Instruction 1 =
List every dollar price figure given in the passage on Syria and oil prices, in the order it appears.
Instruction 2 =
Repeat word for word the part of the passage on Syria and oil prices that opens with the words containing "Smoke is rising" and closes with "that they have.".

Smoke is rising from violent hot spots across the Middle East and North Africa – most notably in Syria, Egypt and and Libya. But while there’s no smoke without fire, have these political conflagrations already set global oil markets ablaze?

Bank of America Merrill Lynch argues that they have.

In a report last week entitled, “Syria sets oil on fire,” the US investment bank predicts that the most likely reaction by crude markets to Western military strikes within Syrian territory would be a short-lived spike in North Sea Brent crude prices to $120-130/b., assuming a NATO-led contained military strike that lasts only a few days. Moreover, a prolonged conflict, although deemed less likely, could send the price of Brent crude initially soaring to $160 before falling back to a range of $125 to 140/ barrels and sticking there for about a month.

“In a worst case scenario where Syria turns into a protracted Vietnam-style boots-on-the-ground proxy war, involving allies such as Russia or Iran, we believe oil could see a $50/barrel price swing.” BofA adds.

Given data =
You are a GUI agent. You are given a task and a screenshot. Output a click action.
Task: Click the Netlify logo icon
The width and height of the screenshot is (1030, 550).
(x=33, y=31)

Final result 1 =
- $120-130/b.
- $160
- $125 to 140/ barrels
- $50/barrel

Final result 2 =
Smoke is rising from violent hot spots across the Middle East and North Africa – most notably in Syria, Egypt and and Libya. But while there’s no smoke without fire, have these political conflagrations already set global oil markets ablaze?

Bank of America Merrill Lynch argues that they have.